# What Tackle store do you shop at?



## walleyekidd (Jan 18, 2011)

Wasn't to sure what forum to put this in, but I enjoy shopping at differnt fishing and hunting tackle stores around lower michigan. From big stores like Cabelas and Bass pro shops to Smaller stores like Walsh's Gun and Tackel in Caseville, MI. I would like to know more stores so when im in the area I could stop in and spend some money. So if you don't mind sharing some on the tackle stores you shop at and the town they are in. I would appreciate it!

Thanks


----------



## ESOX (Nov 20, 2000)

9 Mile BP, Lakeside Tackle both in St Clair Shores. Jays in Harrsion. The tackle shop at the Cayuga Steet bridge in Bellaire.


----------



## walleyekidd (Jan 18, 2011)

Fishing tackle and grab bag in davison is another one I would like to go and look at. Has anybody been there before?


----------



## pikestalker (Dec 30, 2010)

Fishing Tack and Grab Bag is always fun, usually stop by Gander Mt, in Flint every other week or so when the wife lets me. Always hit Franks on the way north!

Tom


----------



## Firefighter (Feb 14, 2007)

KD Outdoors in Waterford is a great place to check out!


----------



## bankerman (Oct 5, 2006)

Franks in Linwood is PHENOMENAL. Great gear, great people and prices are good. Don't get over there much, but always stop in and grab some stuff.

Al & Bob's in Grand Rapids is good as well.

Miss Livonia Tackle. Used to go there with my grandpa and buy Kelly Plow Jockeys for bass fishing.

Do shop the big boxes, but really prefer the local stores and try to support them.

Thanks for asking!


----------



## walleyekidd (Jan 18, 2011)

Is there any stores around the Almont, MI area?


----------



## Jimw (Jul 8, 2009)

walleyekidd said:


> Is there any stores around the Almont, MI area?

[Data provided]
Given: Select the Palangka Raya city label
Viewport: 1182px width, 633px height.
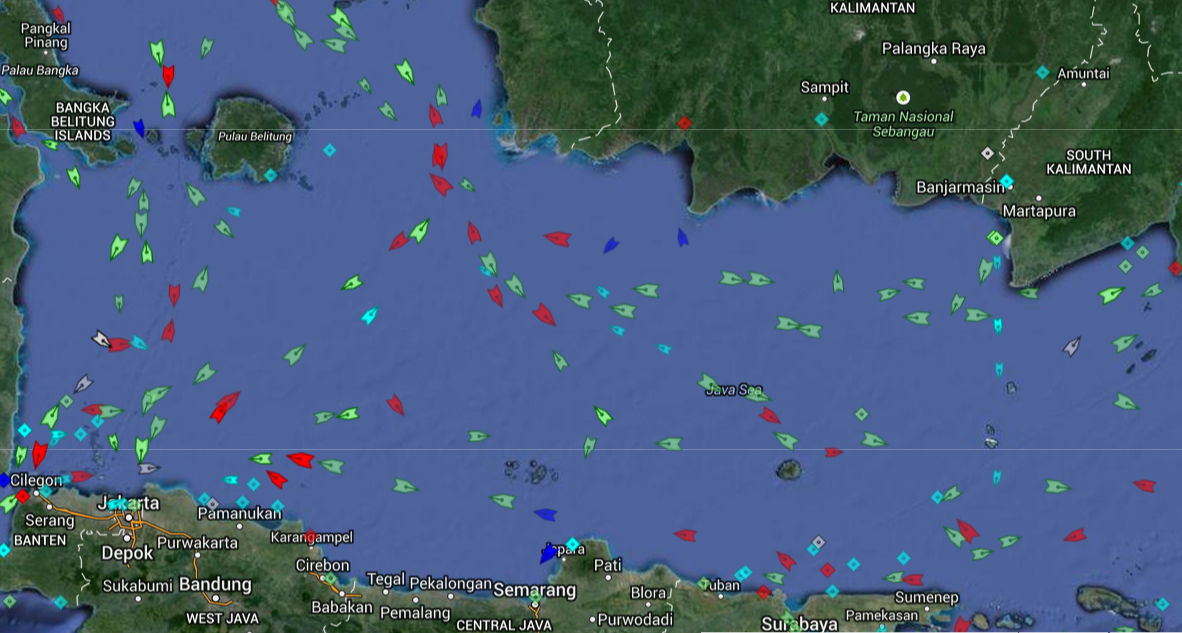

[Task requirements] Reproduce the tackle store thread above word for word, everything from "Franks in Linwood" down to "to support them.".

[Answer to this problem]
Franks in Linwood is PHENOMENAL. Great gear, great people and prices are good. Don't get over there much, but always stop in and grab some stuff.

Al & Bob's in Grand Rapids is good as well.

Miss Livonia Tackle. Used to go there with my grandpa and buy Kelly Plow Jockeys for bass fishing.

Do shop the big boxes, but really prefer the local stores and try to support them.